私の病気と障碍を仔細に観察すると、統合失調症を罹患していることを考えず、病気の状態は落ち着いていて、服薬と通院は無意識に守っていることがあります。もちろん、そのとき病気や障碍のことは何も考えず毎日の習慣化された生活の一つ一つの連なりと私は受け止めています。そんなときが稀にあります。時々、友人に聞くのは服薬するたびに自分が精神病なのを確認してしまい、それがいやな気分でブルーになると言います。
私は病気と障碍の対応が今は向かい合うだけで、闘ってはいません。私は、統合失調症を発病して20年間は、巻き込まれ・振り回され・引き込まれていました。病気と障碍に向かい合うことができないでいました。病気と障碍に上手につき合うことができたらいいなと思いました。CIL下関に勤め始めて、少しずつ少しずつ病気と障碍に対応・対処ができるようになりました。服薬と通院が大事と私は精神の当事者に伝えていたのに、5年前減薬への挑戦で服薬が不規則になり3ヶ月の入院となりました。自分自身が人体実験をしているようで入院してしまいました。やっぱり、服薬と通院の遵守は大切だなと猛省しております。
私は最近、CIL下関でも家庭でもイライラしないで落ち着いているのをふと確認します。自分のペースで仕事・家庭生活を送っています。私は躁とうつの気分障碍の気もあります。気分が上がっているときの状態はなかなか気づきにくいのですが少しずつ気づくことができるようになりました。うつのときは自分自身、気分が悪く辛いので落ち込みの初期に気づきます。躁の時の気分が上がったときは、当の本人はスーパーマンの気分になり、上がりすぎて調子が悪いのが気づきません。私には、それを気づくことができるようになりました。これには時間と経験が必要です。
私は時々昼間、調子が悪くなるときがあります。それで、調子が悪くなったら頓服を使うときもあります。幻聴・妄想がひどくなるときは、デパート・スーパーマーケット等人が多くいる所に行くときで、予め頓服を服薬しておきます。また、面識のない人たちの中でも幻聴・妄想がおきますので頓服を服薬します。人が多くて面識のない人ばかりでも、その中に面識がある人がいたら少し気が楽になります。また職場でも幻聴と妄想がひどいときもあり、このときはウォークマンで音楽を聴いています。職場では、上司や同僚の人となりは分かりますので、幻聴と妄想が起きても訂正できます。ただ、私自身の中では幻聴と妄想の症状は現実にあります。私の頭の中では、覚醒時さまざまなことの思念があります。その中から、あるひとつの思念に向かって統合していくことができるように毎日服薬を続けています。服薬して、頭(心)の中の失調を統合しています。服薬することで精神を安定させているのなら、糖尿病や高血圧症と同じで対処療法ではないかとそう言われればそうだと言うしか仕方のないことです。私の考えは、対処療法でもなんでもいいと思います。服薬と通院を守りながら、病院・施設で生活するのでなく、地域社会生活を自立しながら過ごすことこそ私には大切なことです。精神病の場合、他の科のように治癒とはいいません。寛解(かんかい)といいます。寛解とは火山で言えば爆発していたのが休火山のように寛ぎおさまっている状態です。休火山の状態ですから、いつまた爆発するかもしれません。精神病の場合、休火山の状態を維持するために服薬と通院が大切なことです。ちなみに、糖尿病や高血圧症なども薬により寛解状態を維持しています。そして、食事療法なども併用しているかもしれません。

**コレクションから抜き出した記録**
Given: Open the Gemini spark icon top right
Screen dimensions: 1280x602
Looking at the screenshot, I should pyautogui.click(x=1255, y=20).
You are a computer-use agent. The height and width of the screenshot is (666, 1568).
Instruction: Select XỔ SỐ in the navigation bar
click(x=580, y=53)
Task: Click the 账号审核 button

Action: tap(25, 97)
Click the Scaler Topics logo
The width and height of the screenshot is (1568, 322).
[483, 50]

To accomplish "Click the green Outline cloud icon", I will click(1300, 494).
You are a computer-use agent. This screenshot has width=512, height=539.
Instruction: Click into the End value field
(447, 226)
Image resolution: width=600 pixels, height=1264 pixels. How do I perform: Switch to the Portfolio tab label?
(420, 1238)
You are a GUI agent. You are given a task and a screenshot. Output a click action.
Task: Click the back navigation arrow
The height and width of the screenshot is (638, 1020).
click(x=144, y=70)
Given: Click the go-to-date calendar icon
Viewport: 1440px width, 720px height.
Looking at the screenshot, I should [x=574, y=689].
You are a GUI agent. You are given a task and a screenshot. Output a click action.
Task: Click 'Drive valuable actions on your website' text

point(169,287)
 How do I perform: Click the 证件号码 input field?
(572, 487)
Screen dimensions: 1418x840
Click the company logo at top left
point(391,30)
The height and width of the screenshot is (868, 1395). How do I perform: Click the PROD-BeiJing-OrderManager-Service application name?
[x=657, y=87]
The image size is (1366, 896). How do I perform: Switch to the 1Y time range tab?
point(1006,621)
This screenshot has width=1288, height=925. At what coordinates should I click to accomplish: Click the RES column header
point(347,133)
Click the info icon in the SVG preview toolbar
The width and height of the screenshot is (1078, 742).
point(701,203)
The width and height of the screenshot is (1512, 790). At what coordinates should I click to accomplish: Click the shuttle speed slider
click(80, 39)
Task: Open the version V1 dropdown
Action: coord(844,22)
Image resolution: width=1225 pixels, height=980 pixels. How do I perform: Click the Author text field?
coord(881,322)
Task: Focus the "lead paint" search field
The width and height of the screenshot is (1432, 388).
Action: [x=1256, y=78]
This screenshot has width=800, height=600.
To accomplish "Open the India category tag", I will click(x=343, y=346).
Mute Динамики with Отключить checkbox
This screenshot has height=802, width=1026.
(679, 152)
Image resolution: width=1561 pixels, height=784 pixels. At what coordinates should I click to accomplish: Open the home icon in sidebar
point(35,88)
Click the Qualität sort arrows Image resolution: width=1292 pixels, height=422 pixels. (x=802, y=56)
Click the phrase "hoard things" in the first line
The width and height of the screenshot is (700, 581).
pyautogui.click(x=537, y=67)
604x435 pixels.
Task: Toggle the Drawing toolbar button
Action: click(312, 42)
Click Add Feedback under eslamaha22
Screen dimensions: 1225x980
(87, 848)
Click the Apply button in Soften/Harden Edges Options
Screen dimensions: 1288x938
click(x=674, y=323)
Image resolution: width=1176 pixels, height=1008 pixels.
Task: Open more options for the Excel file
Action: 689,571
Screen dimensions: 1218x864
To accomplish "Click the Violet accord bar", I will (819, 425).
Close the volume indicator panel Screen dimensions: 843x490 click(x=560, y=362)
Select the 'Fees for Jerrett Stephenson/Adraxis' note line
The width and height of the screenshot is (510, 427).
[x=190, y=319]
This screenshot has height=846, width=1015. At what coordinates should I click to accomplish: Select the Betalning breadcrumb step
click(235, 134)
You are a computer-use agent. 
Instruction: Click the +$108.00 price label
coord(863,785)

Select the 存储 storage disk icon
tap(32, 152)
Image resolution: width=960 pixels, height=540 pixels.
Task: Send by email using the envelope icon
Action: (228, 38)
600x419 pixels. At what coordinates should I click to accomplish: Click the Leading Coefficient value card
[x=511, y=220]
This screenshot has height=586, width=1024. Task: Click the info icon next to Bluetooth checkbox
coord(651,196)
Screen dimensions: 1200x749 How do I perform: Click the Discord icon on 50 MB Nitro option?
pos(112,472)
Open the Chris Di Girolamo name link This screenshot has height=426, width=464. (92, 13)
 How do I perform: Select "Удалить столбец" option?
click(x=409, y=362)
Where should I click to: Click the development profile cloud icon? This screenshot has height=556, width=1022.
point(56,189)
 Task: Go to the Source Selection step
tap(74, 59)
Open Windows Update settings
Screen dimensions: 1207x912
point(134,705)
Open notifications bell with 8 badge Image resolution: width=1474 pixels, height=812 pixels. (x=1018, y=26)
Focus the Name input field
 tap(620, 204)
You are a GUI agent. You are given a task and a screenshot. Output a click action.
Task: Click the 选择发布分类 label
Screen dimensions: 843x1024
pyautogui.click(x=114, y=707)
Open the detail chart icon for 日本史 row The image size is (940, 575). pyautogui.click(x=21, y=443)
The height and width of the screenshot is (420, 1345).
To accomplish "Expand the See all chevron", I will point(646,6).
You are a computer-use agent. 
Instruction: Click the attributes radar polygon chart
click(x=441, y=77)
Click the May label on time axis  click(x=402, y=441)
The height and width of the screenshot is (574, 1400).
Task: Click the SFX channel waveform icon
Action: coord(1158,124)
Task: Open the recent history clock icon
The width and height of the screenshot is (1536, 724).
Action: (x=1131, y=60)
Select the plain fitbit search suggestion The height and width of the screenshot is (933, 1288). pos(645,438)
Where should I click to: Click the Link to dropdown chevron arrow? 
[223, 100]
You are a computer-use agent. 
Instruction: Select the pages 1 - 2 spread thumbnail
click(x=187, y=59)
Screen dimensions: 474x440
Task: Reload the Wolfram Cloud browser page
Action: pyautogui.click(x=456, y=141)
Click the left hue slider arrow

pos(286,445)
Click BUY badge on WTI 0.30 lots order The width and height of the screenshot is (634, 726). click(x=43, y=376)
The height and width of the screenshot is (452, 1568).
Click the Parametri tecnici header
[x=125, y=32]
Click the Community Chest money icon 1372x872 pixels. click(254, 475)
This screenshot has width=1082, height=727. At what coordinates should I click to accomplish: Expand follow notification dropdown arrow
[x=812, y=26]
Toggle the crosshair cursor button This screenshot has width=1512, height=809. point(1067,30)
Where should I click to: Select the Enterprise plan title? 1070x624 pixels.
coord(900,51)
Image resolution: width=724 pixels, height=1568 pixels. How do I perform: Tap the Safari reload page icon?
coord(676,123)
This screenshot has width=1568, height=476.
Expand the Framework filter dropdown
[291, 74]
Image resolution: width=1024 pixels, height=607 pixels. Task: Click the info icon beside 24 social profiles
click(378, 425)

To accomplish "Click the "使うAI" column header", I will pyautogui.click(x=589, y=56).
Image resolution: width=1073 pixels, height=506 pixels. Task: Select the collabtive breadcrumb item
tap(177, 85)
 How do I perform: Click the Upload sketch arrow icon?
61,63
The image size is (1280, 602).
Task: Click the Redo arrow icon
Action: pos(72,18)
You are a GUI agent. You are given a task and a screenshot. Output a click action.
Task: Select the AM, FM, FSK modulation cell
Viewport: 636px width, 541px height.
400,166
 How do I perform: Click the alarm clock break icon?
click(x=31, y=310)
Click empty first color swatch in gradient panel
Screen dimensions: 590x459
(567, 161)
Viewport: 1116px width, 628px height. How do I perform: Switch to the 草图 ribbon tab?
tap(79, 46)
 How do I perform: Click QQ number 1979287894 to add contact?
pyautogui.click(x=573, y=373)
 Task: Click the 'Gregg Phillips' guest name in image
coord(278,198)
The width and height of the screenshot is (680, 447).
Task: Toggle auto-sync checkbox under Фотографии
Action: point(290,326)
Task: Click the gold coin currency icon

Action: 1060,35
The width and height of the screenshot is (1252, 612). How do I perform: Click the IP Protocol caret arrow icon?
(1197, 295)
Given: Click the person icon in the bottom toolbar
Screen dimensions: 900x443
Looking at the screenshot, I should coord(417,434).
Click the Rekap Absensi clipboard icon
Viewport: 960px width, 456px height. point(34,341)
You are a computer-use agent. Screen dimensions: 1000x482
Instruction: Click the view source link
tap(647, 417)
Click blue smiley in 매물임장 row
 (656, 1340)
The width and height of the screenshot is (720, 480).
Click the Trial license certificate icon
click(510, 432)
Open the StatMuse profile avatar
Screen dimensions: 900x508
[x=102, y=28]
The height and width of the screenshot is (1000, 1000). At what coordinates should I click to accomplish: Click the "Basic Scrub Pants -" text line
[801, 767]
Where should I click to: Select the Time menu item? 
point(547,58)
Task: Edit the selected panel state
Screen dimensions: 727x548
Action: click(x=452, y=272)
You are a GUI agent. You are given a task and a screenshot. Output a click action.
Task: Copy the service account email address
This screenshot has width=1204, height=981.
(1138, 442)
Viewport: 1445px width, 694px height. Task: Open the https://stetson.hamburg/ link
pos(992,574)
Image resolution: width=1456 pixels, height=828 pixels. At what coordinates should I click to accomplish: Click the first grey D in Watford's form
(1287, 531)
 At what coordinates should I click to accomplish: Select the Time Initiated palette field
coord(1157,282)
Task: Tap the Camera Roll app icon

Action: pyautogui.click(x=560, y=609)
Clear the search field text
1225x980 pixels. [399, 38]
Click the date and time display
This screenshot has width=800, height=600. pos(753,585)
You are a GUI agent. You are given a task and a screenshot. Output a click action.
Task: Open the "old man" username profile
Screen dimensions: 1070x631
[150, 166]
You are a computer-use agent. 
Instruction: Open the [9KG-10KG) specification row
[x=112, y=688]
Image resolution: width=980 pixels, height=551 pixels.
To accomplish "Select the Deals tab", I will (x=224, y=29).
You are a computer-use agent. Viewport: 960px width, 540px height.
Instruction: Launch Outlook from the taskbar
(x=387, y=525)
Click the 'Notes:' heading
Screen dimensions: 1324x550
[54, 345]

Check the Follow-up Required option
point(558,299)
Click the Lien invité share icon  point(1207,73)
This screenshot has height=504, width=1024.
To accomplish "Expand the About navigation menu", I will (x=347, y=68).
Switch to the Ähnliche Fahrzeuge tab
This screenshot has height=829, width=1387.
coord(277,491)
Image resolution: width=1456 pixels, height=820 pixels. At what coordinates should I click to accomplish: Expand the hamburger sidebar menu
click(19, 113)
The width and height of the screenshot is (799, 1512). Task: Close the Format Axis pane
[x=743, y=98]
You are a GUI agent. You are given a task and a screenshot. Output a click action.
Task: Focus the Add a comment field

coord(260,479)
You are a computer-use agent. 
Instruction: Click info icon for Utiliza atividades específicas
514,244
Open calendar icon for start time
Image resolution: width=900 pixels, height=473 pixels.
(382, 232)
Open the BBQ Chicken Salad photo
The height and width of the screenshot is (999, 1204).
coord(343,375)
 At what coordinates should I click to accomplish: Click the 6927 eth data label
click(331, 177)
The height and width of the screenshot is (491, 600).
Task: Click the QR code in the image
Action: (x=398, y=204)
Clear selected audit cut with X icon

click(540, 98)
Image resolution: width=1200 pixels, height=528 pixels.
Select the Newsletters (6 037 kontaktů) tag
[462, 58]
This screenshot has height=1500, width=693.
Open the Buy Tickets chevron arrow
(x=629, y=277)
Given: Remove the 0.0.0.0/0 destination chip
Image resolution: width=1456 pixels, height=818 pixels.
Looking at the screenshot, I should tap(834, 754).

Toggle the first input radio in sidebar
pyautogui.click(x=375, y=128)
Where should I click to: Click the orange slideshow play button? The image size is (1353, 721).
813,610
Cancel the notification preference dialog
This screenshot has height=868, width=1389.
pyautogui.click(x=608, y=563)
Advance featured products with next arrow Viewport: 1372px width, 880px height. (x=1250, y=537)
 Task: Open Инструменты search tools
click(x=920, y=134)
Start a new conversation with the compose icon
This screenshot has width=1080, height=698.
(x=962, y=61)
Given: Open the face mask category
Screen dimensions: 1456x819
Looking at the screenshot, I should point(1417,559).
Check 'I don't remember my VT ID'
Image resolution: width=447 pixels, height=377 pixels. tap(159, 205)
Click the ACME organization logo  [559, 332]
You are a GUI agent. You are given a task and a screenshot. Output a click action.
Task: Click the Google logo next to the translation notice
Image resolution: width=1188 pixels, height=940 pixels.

**練習問題**
1. 本文によると、職場で幻聴と妄想がひどいとき、筆者はどうしていますか。
2. 本文の「私は病気と障碍の対応が今は向」から「大切だなと猛省しております。」までを、一字も変えずにそのまま書き写してください。

**問題ごとの答え**
1. ウォークマンで音楽を聴いています。

2.
私は病気と障碍の対応が今は向かい合うだけで、闘ってはいません。私は、統合失調症を発病して20年間は、巻き込まれ・振り回され・引き込まれていました。病気と障碍に向かい合うことができないでいました。病気と障碍に上手につき合うことができたらいいなと思いました。CIL下関に勤め始めて、少しずつ少しずつ病気と障碍に対応・対処ができるようになりました。服薬と通院が大事と私は精神の当事者に伝えていたのに、5年前減薬への挑戦で服薬が不規則になり3ヶ月の入院となりました。自分自身が人体実験をしているようで入院してしまいました。やっぱり、服薬と通院の遵守は大切だなと猛省しております。